With the risks skewed to the vote failing, we are looking at the prospect of a small move lower on the open in GBP – but that feels too obvious. Johnson is mandated to request an extension to the 31 October Brexit deadline, although even this is not straight-forward. But we’d be surprised if the deadline wasn’t extended, where the focus then turns to a twist in political developments and the idea of trading around an impending election.
We also have the affair of Fed vice chair Richard Clarida speaking tonight (02:30 AEDT) and recall he is the last Fed member to speak before the blackout period and the Fed meeting on 30 October. USDJPY is worth watching here because if he doesn’t like the market pricing an 82% chance for a cut, then he’ll let us know and we could see a move higher in USDJPY. One suspects he’ll toe the line and the rates market will be happy with its pricing.

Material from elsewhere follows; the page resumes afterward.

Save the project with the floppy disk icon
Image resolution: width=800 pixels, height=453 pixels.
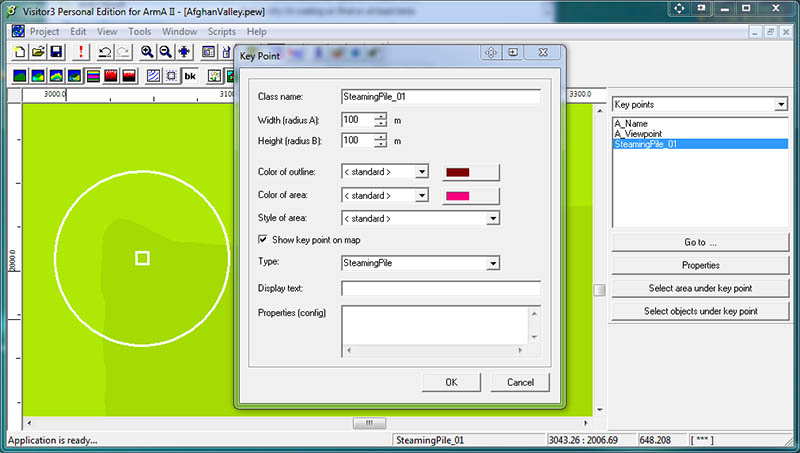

See the implied moves for next week in the weekly vol report. One thing is clear: there is massive divergence is the vol structures between GBP crosses and all other developed FX pairs. Look at the implied vol rank, which looks at the current IV level relative to its 12-month range. Big moves are expected, and that is key for your position sizing.
One-week risk reversals are also interesting, notably again in GBPUSD. Here, despite spot trading at 1.2849, we see traders paying up for put vol over call vol, and consider that last Thursday this stood at +1.8, with traders paying up for call volatility. This is an interesting shift in sentiment, even if spot hasn’t followed lower.
The other talking point today was the China data dump, although take a listen to RBA gov Lowe's speech and it is clear we are getting to the lower bounds. The China GDP print will get the headlines though, as it is the lowest annual read since 1992, but the IP print was a big beat, and that is important. Comments today from the Stats Bureau are a big a worry detailing the domestic economy faces complex and 'serious situation', rise in external uncertainties. There hasn’t been too great a reaction in markets though.
Good luck to all involved in the GBP and the headlines will likely be breaking just before the biggest rugby game for years. The English get up on paper and are rightful favourites, but just like the UK parliamentary vote we never know.